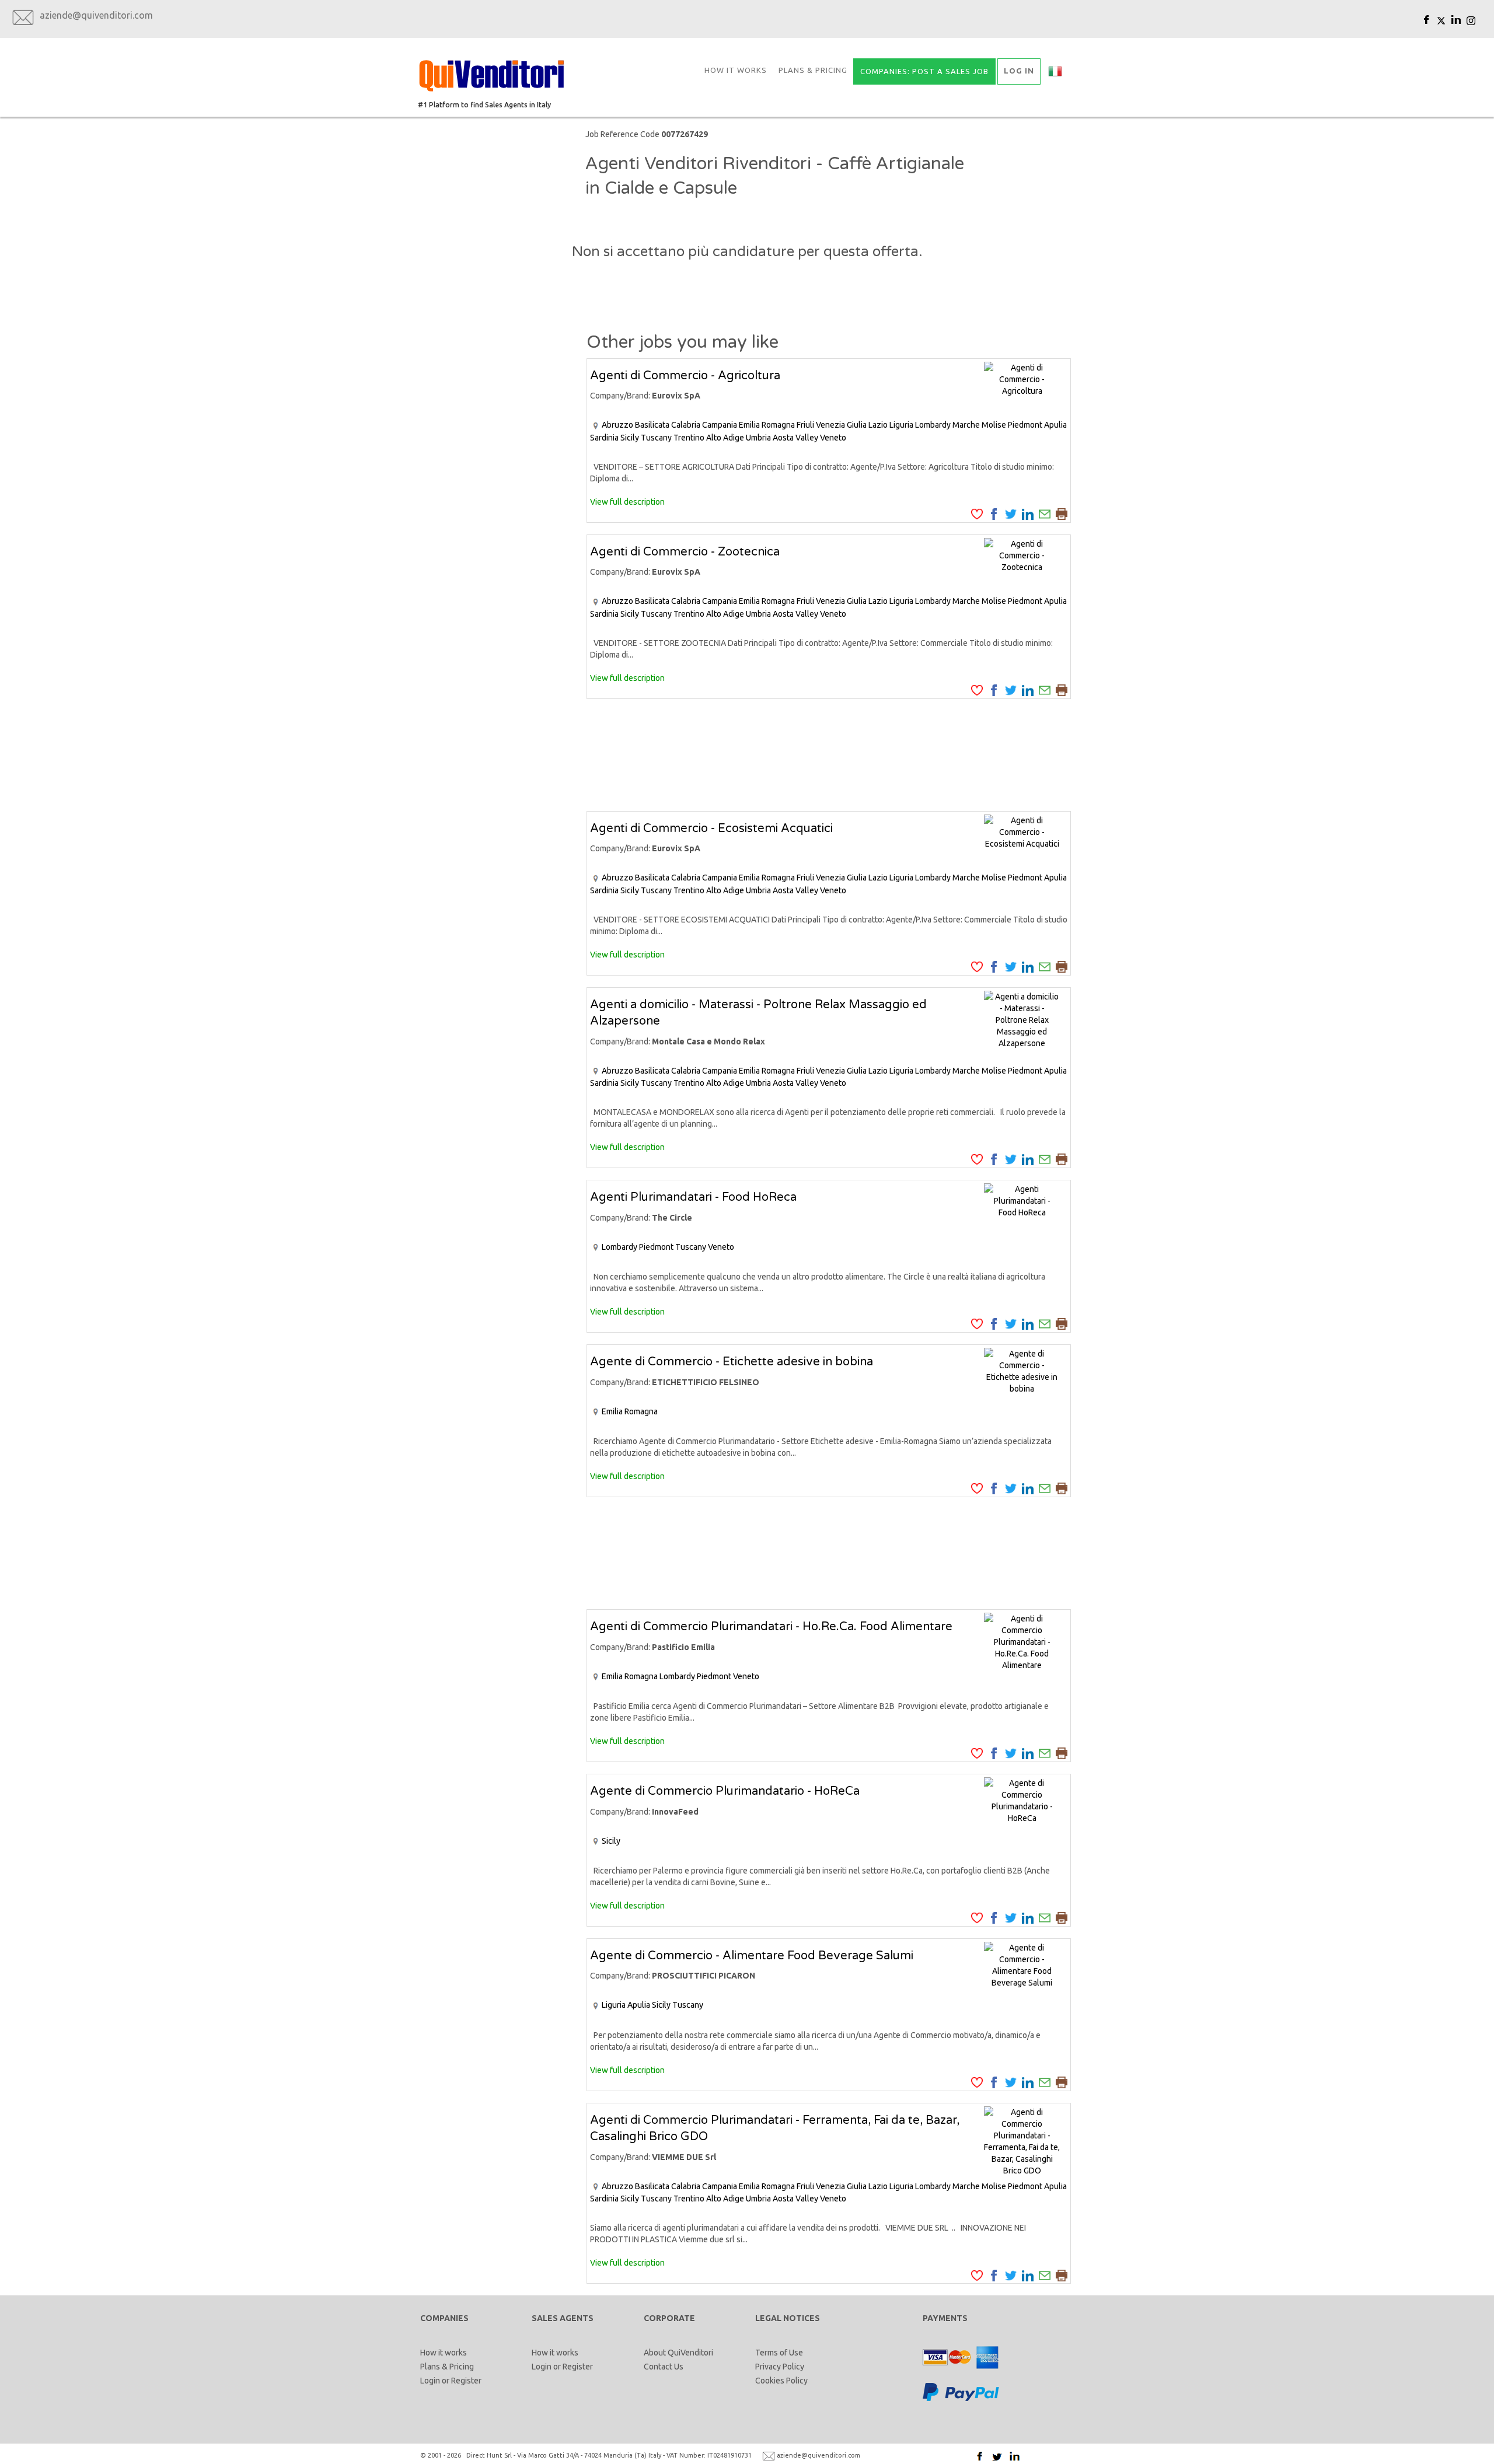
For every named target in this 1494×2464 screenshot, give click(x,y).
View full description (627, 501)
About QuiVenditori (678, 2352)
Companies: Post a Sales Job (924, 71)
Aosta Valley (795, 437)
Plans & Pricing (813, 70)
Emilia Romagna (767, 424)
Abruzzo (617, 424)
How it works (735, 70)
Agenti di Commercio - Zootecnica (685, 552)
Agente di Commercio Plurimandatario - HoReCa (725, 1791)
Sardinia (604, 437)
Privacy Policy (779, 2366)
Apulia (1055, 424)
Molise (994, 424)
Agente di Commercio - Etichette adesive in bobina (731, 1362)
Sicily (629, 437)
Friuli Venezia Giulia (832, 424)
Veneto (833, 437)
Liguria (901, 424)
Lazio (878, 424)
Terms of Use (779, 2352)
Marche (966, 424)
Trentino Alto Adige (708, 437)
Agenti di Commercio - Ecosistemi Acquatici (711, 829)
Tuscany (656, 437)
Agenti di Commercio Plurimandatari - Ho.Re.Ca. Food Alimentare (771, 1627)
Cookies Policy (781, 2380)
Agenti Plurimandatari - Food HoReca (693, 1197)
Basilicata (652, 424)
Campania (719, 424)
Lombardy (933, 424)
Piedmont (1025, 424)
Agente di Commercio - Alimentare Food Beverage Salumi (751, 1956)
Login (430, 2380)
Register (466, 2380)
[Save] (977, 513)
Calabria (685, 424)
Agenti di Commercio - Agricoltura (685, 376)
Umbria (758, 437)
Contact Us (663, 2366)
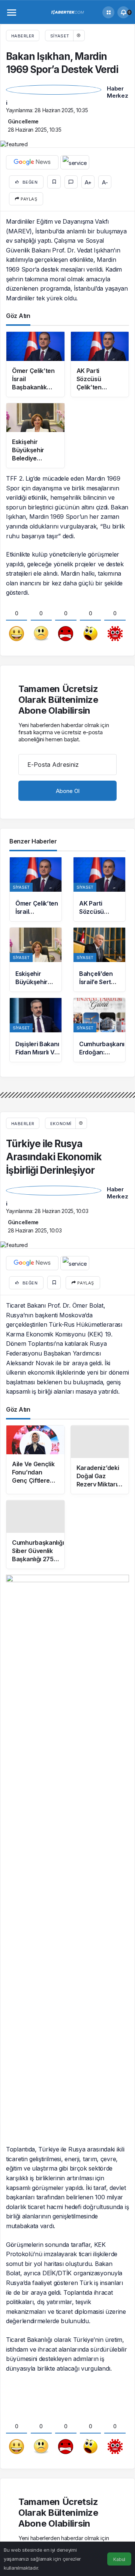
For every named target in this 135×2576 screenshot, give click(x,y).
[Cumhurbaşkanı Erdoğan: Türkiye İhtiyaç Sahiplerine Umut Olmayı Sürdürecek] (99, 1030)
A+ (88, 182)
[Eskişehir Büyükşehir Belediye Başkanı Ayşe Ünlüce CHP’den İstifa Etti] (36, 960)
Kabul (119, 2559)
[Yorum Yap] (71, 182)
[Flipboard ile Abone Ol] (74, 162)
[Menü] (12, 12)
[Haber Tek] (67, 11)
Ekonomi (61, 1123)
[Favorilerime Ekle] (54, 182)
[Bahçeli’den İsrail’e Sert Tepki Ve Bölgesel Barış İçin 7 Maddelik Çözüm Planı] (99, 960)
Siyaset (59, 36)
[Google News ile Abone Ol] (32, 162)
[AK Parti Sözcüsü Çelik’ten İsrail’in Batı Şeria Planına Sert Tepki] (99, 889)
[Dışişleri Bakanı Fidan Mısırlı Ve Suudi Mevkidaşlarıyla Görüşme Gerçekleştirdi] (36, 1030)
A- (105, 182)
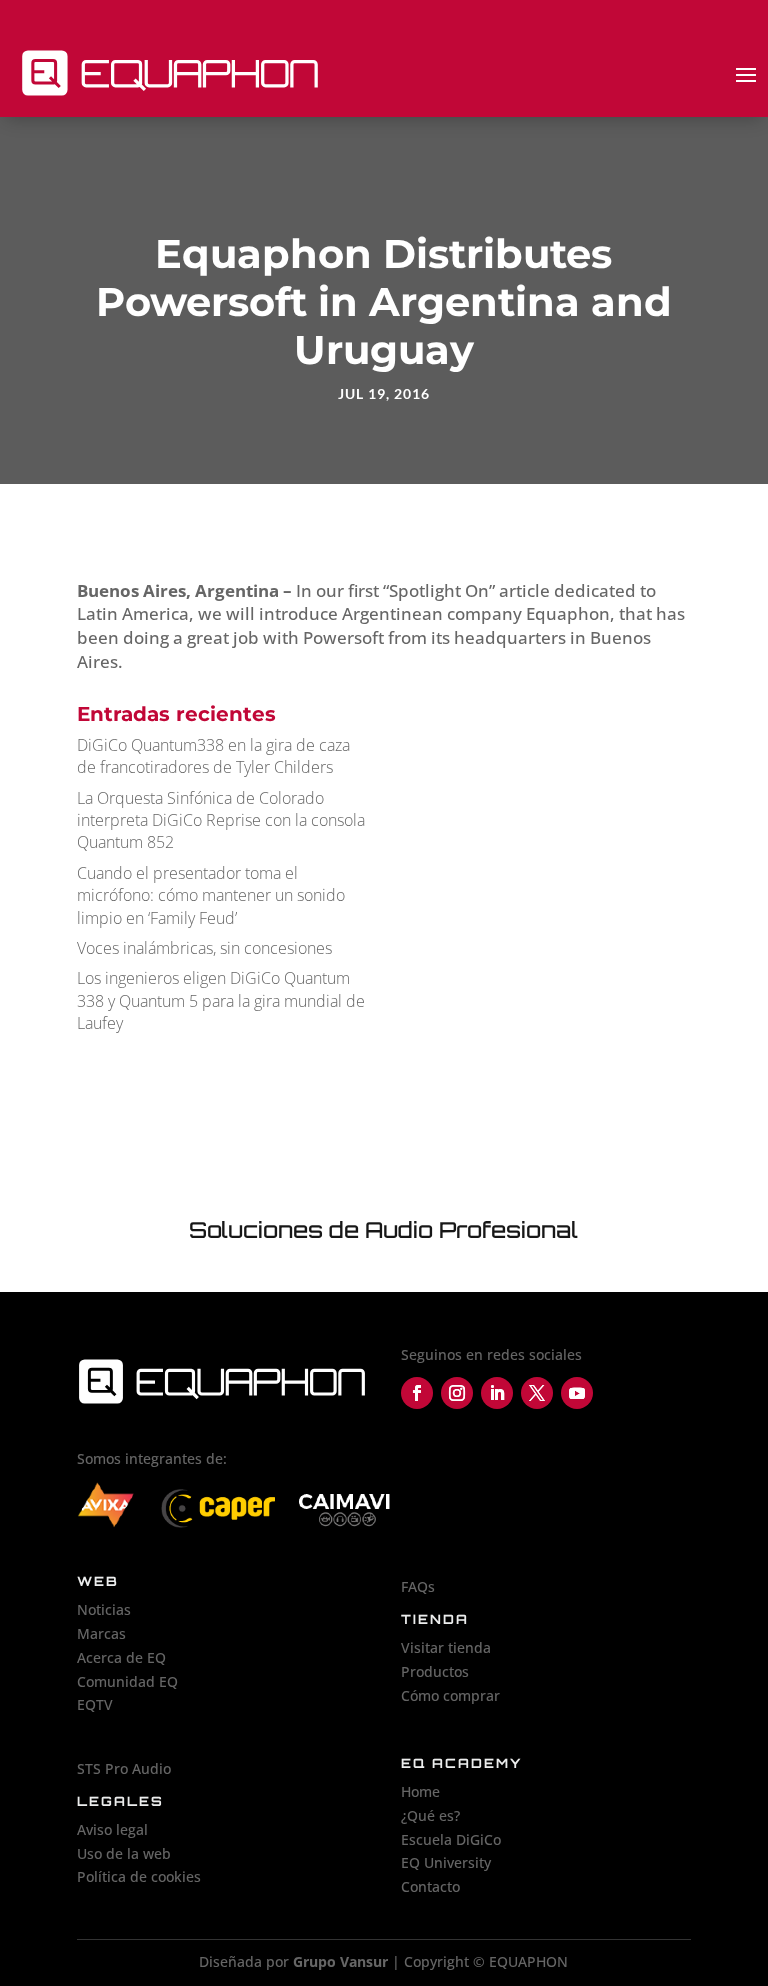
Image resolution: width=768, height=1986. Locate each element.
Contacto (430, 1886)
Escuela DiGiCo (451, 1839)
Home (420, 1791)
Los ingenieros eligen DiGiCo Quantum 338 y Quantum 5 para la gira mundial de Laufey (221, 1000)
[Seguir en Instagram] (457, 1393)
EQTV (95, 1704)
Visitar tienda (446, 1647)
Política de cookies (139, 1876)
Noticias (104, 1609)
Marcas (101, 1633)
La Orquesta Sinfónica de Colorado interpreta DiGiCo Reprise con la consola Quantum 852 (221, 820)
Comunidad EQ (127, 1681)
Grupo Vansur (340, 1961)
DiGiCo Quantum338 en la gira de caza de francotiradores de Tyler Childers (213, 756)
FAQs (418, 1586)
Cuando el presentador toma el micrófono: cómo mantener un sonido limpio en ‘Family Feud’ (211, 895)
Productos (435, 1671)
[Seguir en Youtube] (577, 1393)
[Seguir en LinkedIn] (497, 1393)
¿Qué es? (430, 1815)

Work task
In the listing above, find the line containing "Marche (966, 424)" and the line containing "Contacto (430, 1886)", then print exactly those two lines and every line between them, minus the pictures.

Result for this task
Marche (966, 424)
Trentino Alto Adige (708, 437)
Agenti di Commercio - Ecosistemi Acquatici (711, 829)
Tuscany (656, 437)
Agenti di Commercio Plurimandatari - Ho.Re.Ca. Food Alimentare (771, 1627)
Cookies Policy (781, 2380)
Agenti Plurimandatari - Food HoReca (693, 1197)
Basilicata (652, 424)
Campania (719, 424)
Lombardy (933, 424)
Piedmont (1025, 424)
Agente di Commercio - Alimentare Food Beverage Salumi (751, 1956)
Login (430, 2380)
Register (466, 2380)
[Save] (977, 513)
Calabria (685, 424)
Agenti di Commercio - Agricoltura (685, 376)
Umbria (758, 437)
Contact Us (663, 2366)
For every named target in this 135×2576 screenshot, give click(x,y).
[Cumhurbaşkanı Erdoğan: Türkiye İhtiyaç Sahiplerine Umut Olmayı Sürdürecek] (99, 1030)
A+ (88, 182)
[Eskişehir Büyükşehir Belediye Başkanı Ayşe Ünlüce CHP’den İstifa Etti] (36, 960)
Kabul (119, 2559)
[Yorum Yap] (71, 182)
[Flipboard ile Abone Ol] (74, 162)
[Menü] (12, 12)
[Haber Tek] (67, 11)
Ekonomi (61, 1123)
[Favorilerime Ekle] (54, 182)
[Bahçeli’den İsrail’e Sert Tepki Ve Bölgesel Barış İçin 7 Maddelik Çözüm Planı] (99, 960)
Siyaset (59, 36)
[Google News ile Abone Ol] (32, 162)
[AK Parti Sözcüsü Çelik’ten İsrail’in Batı Şeria Planına Sert Tepki] (99, 889)
[Dışişleri Bakanı Fidan Mısırlı Ve Suudi Mevkidaşlarıyla Görüşme Gerçekleştirdi] (36, 1030)
A- (105, 182)
Image resolution: width=768, height=1986. Locate each element.
Contacto (430, 1886)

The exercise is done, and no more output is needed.